Exercise directions:
Output the data below in full, character for character.

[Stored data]
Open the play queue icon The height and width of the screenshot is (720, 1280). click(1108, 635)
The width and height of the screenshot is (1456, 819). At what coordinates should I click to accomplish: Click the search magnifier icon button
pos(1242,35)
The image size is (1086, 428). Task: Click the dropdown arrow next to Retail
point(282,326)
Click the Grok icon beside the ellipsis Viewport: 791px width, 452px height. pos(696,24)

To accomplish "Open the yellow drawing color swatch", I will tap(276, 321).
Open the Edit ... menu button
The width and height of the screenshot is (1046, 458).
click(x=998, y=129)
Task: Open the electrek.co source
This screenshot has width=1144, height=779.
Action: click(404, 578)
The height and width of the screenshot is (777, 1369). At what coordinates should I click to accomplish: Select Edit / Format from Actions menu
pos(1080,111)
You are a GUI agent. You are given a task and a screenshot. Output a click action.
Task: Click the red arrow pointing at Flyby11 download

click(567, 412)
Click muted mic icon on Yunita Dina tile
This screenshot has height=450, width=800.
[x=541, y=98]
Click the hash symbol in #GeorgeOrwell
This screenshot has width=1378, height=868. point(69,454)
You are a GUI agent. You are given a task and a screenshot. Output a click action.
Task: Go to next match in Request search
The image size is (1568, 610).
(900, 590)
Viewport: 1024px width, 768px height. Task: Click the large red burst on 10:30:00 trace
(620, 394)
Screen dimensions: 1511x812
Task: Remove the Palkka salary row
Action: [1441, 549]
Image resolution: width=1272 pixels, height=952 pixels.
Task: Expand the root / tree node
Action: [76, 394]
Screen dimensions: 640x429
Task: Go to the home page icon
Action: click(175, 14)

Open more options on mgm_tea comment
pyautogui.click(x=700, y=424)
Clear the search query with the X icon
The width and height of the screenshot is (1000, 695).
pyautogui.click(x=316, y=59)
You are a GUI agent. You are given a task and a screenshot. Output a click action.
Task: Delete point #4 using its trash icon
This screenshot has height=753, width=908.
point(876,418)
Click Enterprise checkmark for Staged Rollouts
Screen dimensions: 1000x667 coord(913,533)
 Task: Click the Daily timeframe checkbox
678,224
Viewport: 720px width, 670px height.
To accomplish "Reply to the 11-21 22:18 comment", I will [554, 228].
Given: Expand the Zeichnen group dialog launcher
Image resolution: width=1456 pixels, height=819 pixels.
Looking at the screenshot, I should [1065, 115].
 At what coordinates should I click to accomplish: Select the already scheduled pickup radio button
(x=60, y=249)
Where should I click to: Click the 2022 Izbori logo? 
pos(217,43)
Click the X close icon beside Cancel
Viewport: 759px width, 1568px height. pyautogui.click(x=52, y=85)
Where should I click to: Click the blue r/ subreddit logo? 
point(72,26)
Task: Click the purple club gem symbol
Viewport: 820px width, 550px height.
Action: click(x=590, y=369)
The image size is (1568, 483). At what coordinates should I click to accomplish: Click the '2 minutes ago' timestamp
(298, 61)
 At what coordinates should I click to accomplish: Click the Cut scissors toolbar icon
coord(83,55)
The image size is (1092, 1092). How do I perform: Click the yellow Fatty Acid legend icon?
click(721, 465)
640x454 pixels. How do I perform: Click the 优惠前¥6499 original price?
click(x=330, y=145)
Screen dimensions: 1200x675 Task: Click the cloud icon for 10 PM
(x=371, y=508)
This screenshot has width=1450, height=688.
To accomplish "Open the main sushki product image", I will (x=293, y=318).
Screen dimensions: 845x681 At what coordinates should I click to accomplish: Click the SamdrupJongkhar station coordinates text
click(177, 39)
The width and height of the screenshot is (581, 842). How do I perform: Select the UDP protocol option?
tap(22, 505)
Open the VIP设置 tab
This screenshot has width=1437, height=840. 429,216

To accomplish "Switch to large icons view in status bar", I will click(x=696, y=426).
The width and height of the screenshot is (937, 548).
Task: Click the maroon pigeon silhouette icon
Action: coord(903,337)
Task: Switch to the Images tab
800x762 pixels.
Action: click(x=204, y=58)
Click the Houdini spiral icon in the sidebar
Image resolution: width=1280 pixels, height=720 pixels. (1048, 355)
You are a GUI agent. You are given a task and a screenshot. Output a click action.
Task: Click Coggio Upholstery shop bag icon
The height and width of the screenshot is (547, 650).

Response box:
Open the play queue icon The height and width of the screenshot is (720, 1280). click(1108, 635)
The width and height of the screenshot is (1456, 819). At what coordinates should I click to accomplish: Click the search magnifier icon button
pos(1242,35)
The image size is (1086, 428). Task: Click the dropdown arrow next to Retail
point(282,326)
Click the Grok icon beside the ellipsis Viewport: 791px width, 452px height. pos(696,24)

To accomplish "Open the yellow drawing color swatch", I will tap(276, 321).
Open the Edit ... menu button
The width and height of the screenshot is (1046, 458).
click(x=998, y=129)
Task: Open the electrek.co source
This screenshot has width=1144, height=779.
Action: click(404, 578)
The height and width of the screenshot is (777, 1369). At what coordinates should I click to accomplish: Select Edit / Format from Actions menu
pos(1080,111)
You are a GUI agent. You are given a task and a screenshot. Output a click action.
Task: Click the red arrow pointing at Flyby11 download

click(567, 412)
Click muted mic icon on Yunita Dina tile
This screenshot has height=450, width=800.
[x=541, y=98]
Click the hash symbol in #GeorgeOrwell
This screenshot has width=1378, height=868. point(69,454)
You are a GUI agent. You are given a task and a screenshot. Output a click action.
Task: Go to next match in Request search
The image size is (1568, 610).
(900, 590)
Viewport: 1024px width, 768px height. Task: Click the large red burst on 10:30:00 trace
(620, 394)
Screen dimensions: 1511x812
Task: Remove the Palkka salary row
Action: [1441, 549]
Image resolution: width=1272 pixels, height=952 pixels.
Task: Expand the root / tree node
Action: [76, 394]
Screen dimensions: 640x429
Task: Go to the home page icon
Action: click(175, 14)

Open more options on mgm_tea comment
pyautogui.click(x=700, y=424)
Clear the search query with the X icon
The width and height of the screenshot is (1000, 695).
pyautogui.click(x=316, y=59)
You are a GUI agent. You are given a task and a screenshot. Output a click action.
Task: Delete point #4 using its trash icon
This screenshot has height=753, width=908.
point(876,418)
Click Enterprise checkmark for Staged Rollouts
Screen dimensions: 1000x667 coord(913,533)
 Task: Click the Daily timeframe checkbox
678,224
Viewport: 720px width, 670px height.
To accomplish "Reply to the 11-21 22:18 comment", I will [554, 228].
Given: Expand the Zeichnen group dialog launcher
Image resolution: width=1456 pixels, height=819 pixels.
Looking at the screenshot, I should [1065, 115].
 At what coordinates should I click to accomplish: Select the already scheduled pickup radio button
(x=60, y=249)
Where should I click to: Click the 2022 Izbori logo? 
pos(217,43)
Click the X close icon beside Cancel
Viewport: 759px width, 1568px height. pyautogui.click(x=52, y=85)
Where should I click to: Click the blue r/ subreddit logo? 
point(72,26)
Task: Click the purple club gem symbol
Viewport: 820px width, 550px height.
Action: click(x=590, y=369)
The image size is (1568, 483). At what coordinates should I click to accomplish: Click the '2 minutes ago' timestamp
(298, 61)
 At what coordinates should I click to accomplish: Click the Cut scissors toolbar icon
coord(83,55)
The image size is (1092, 1092). How do I perform: Click the yellow Fatty Acid legend icon?
click(721, 465)
640x454 pixels. How do I perform: Click the 优惠前¥6499 original price?
click(x=330, y=145)
Screen dimensions: 1200x675 Task: Click the cloud icon for 10 PM
(x=371, y=508)
This screenshot has width=1450, height=688.
To accomplish "Open the main sushki product image", I will (x=293, y=318).
Screen dimensions: 845x681 At what coordinates should I click to accomplish: Click the SamdrupJongkhar station coordinates text
click(177, 39)
The width and height of the screenshot is (581, 842). How do I perform: Select the UDP protocol option?
tap(22, 505)
Open the VIP设置 tab
This screenshot has width=1437, height=840. 429,216

To accomplish "Switch to large icons view in status bar", I will click(x=696, y=426).
The width and height of the screenshot is (937, 548).
Task: Click the maroon pigeon silhouette icon
Action: coord(903,337)
Task: Switch to the Images tab
800x762 pixels.
Action: click(x=204, y=58)
Click the Houdini spiral icon in the sidebar
Image resolution: width=1280 pixels, height=720 pixels. (1048, 355)
You are a GUI agent. You are given a task and a screenshot. Output a click action.
Task: Click Coggio Upholstery shop bag icon
The height and width of the screenshot is (547, 650).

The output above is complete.